§ TO DO
Please restate, word for word, the lines below that begin at the one with "よみもの (356, 11)" and end at the one with "I forgot my password (102, 350)". Leave out all other lines.

(Collected data)
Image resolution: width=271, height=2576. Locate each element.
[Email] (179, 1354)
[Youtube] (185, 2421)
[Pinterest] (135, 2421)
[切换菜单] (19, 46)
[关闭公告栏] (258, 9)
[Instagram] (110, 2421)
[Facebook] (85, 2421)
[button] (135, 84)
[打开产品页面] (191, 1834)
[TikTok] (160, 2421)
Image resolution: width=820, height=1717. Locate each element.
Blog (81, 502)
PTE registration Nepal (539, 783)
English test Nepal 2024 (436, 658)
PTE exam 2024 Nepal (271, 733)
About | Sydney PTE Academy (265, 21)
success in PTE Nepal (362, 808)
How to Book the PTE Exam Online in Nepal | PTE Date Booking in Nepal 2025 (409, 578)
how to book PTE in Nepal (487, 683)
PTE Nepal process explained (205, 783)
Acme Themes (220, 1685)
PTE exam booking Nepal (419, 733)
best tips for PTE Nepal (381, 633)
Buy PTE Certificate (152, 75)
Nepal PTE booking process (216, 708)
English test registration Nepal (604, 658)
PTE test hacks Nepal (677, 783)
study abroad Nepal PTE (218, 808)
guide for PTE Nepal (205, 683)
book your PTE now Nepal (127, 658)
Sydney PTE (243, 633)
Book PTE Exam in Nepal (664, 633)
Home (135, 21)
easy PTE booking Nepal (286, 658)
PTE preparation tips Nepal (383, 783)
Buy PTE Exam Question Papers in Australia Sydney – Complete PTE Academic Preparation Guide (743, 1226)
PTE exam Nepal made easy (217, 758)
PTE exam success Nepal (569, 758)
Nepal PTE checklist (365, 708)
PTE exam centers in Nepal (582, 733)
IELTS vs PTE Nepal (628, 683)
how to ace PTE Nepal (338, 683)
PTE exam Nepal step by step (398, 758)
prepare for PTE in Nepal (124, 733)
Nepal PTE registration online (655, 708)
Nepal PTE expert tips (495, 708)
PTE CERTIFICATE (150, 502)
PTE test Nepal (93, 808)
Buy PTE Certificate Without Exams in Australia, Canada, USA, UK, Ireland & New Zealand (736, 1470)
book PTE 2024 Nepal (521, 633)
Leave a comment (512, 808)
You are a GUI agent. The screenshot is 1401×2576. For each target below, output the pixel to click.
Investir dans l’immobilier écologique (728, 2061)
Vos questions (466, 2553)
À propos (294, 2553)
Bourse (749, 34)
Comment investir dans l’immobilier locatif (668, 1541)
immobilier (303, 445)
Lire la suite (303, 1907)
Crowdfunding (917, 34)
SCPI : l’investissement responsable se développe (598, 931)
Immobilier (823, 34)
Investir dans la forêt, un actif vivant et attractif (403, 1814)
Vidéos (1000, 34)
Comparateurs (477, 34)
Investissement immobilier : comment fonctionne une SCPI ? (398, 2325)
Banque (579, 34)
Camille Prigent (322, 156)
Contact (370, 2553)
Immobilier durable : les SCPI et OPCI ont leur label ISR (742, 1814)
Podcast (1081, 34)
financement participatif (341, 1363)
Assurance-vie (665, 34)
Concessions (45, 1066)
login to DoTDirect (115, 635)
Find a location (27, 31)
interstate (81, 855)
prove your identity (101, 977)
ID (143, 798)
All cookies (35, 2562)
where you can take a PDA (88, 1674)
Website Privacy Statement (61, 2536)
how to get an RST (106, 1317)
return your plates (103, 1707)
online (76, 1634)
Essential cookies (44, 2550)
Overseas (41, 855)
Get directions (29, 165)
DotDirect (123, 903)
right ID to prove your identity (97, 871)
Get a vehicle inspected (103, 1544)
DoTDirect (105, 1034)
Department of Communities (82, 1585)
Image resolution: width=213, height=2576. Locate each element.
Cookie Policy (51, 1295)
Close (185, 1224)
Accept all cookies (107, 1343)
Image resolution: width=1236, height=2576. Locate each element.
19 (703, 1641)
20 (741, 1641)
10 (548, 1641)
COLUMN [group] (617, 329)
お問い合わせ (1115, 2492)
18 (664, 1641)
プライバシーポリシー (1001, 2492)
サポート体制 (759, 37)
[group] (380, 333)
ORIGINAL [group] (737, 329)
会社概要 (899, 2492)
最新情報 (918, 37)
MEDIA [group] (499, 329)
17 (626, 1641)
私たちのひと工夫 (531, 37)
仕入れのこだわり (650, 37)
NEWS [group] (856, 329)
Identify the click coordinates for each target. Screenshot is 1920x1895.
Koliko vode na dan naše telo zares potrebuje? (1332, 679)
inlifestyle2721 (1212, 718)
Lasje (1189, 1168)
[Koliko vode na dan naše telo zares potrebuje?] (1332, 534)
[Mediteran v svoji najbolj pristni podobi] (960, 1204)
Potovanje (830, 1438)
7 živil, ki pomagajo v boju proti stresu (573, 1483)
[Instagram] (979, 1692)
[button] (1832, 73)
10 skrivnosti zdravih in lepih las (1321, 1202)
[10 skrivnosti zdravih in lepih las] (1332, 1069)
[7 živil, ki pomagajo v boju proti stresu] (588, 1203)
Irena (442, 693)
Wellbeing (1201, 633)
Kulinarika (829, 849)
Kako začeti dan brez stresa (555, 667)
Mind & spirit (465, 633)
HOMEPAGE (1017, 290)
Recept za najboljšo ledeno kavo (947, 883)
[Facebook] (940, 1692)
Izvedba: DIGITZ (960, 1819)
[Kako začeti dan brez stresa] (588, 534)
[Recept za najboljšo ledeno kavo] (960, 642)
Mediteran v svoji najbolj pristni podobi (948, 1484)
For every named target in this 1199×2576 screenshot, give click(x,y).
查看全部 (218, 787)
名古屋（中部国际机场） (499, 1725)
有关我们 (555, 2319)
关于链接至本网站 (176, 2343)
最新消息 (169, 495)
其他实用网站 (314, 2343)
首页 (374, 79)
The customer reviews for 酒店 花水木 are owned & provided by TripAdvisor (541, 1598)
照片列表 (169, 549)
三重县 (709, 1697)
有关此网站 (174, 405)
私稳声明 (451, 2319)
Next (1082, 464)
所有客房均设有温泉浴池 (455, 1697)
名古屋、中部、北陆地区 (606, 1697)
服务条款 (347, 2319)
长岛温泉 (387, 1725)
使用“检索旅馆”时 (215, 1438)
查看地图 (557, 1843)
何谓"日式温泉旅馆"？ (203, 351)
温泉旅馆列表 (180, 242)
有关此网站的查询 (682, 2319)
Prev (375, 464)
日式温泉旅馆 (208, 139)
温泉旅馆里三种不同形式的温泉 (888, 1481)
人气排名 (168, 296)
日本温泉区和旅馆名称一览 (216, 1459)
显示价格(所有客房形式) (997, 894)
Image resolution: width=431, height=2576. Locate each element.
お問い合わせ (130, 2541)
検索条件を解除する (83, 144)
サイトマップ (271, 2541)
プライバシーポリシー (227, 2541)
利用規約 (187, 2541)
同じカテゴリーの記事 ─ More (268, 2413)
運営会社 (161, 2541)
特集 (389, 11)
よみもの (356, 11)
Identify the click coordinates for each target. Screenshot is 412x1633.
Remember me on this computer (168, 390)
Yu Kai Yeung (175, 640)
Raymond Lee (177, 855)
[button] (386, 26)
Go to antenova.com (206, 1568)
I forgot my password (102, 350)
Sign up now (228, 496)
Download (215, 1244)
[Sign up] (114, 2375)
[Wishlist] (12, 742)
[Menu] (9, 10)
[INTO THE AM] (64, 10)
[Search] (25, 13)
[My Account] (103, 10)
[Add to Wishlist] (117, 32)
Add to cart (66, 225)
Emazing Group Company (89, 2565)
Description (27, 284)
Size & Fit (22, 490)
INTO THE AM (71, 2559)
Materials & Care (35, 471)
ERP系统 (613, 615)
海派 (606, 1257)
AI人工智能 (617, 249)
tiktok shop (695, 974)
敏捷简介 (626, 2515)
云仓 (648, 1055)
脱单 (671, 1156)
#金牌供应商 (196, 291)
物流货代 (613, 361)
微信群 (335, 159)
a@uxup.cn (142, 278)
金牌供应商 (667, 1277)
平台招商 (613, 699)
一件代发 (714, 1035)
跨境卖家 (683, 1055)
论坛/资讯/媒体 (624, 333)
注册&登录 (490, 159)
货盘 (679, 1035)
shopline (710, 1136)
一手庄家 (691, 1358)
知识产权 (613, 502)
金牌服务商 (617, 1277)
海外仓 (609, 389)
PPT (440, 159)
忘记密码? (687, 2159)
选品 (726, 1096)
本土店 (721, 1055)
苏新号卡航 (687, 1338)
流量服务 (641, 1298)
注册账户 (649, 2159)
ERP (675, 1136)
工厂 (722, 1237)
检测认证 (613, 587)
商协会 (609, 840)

§ OUTPUT
よみもの (356, 11)
Identify the click coordinates for each target. Screenshot is 412x1633.
Remember me on this computer (168, 390)
Yu Kai Yeung (175, 640)
Raymond Lee (177, 855)
[button] (386, 26)
Go to antenova.com (206, 1568)
I forgot my password (102, 350)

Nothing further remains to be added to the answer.